(EXERCISES)
1) Transcribe the part of the Karoline Krüger text that opens with the words containing "- Born: 13 February" and closes with "composer (born 1970)".
2) List every person the Karoline Krüger text names, other than Krüger herself.

(SUPPLIED TEXT)
◆ ◆ ◆
- Born: 13 February 1970 (age 55) Bergen, Hordaland, Norway
- Origin: Norwegian
- Genres: Pop music
- Occupations: Musician, composer
- Instruments: Piano, vocals
- Labels: Kirkelig Kulturverksted
- Website: karolinekruger.no

= Karoline Krüger =

Norwegian singer and composer (born 1970)

Karoline Krüger (born 13 February 1970) is a Norwegian singer and composer. She represented Norway in the Eurovision Song Contest 1988 final in Dublin, where she finished fifth.

== Career ==
Krüger's first TV appearance was at the age of 11, in a youth show called Halvsju. She achieved her breakthrough in 1988 by winning the Norwegian Melodi Grand Prix with the song "For vår jord" ("For Our Earth"), while still a student at Langhaugen Skole (1986–89). This victory qualified her for the Eurovision Song Contest 1988 final in Dublin, Ireland where she finished fifth. Later that year, she released her debut CD, Fasetter. Krüger performed the ballad, You Call It Love, from the film L'etudiante, composed by Vladimir Cosma, which was later covered by Richard Sanderson.

In 2013, she performed a series of Christmas concerts with her husband Sigvart Dagsland, accompanied by the album Jul (2013).

== Personal ==
Krüger is married to fellow Norwegian singer Sigvart Dagsland, and they have two daughters together, Sophie (b. 1998) and Emma (b. 2002).

== Discography ==

=== Solo albums ===
- 1988: Fasetter (Noahs Ark) (Peak NOR: #16)
◆ ◆ ◆
(SUPPLIED DATA)

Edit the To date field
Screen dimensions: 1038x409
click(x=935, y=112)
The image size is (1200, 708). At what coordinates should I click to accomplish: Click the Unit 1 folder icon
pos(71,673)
◆ ◆ ◆
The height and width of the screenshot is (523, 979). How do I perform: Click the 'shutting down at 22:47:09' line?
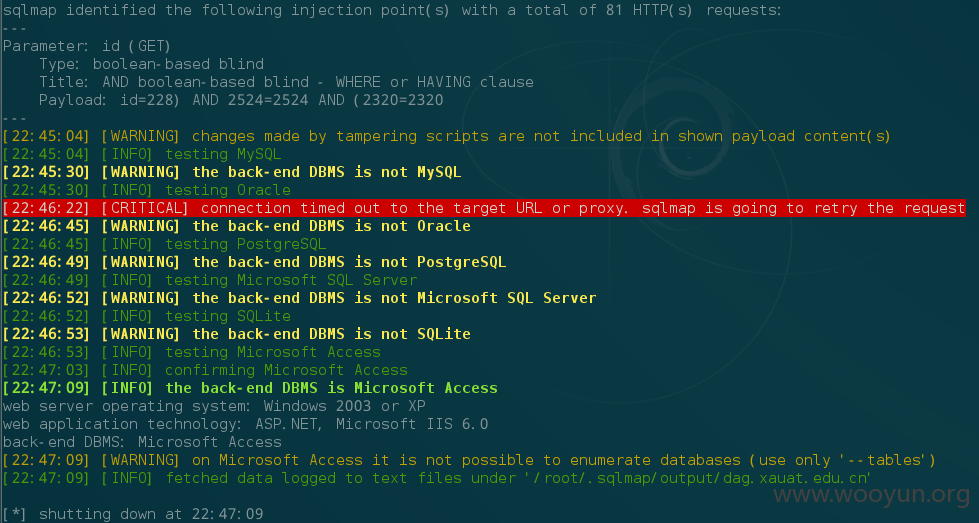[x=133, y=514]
◆ ◆ ◆
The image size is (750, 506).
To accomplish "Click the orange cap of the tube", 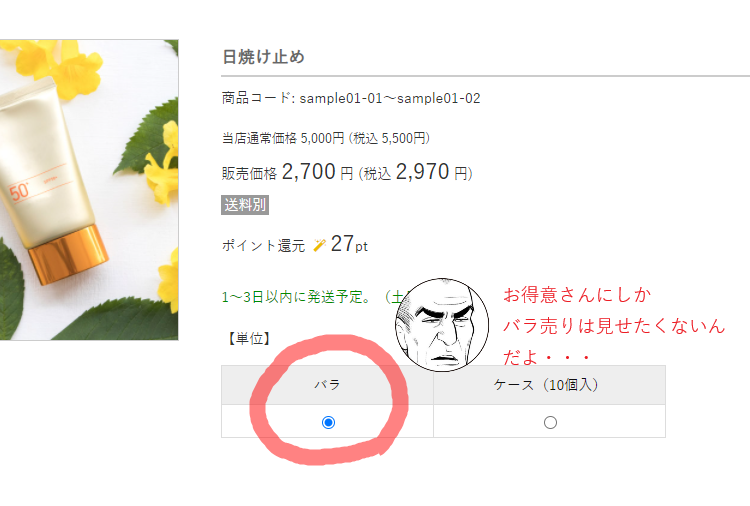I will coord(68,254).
◆ ◆ ◆
(PER-TASK OUTPUTS)
1)
- Born: 13 February 1970 (age 55) Bergen, Hordaland, Norway
- Origin: Norwegian
- Genres: Pop music
- Occupations: Musician, composer
- Instruments: Piano, vocals
- Labels: Kirkelig Kulturverksted
- Website: karolinekruger.no

= Karoline Krüger =

Norwegian singer and composer (born 1970)

2)
Sigvart Dagsland
Sophie
Emma
Vladimir Cosma
Richard Sanderson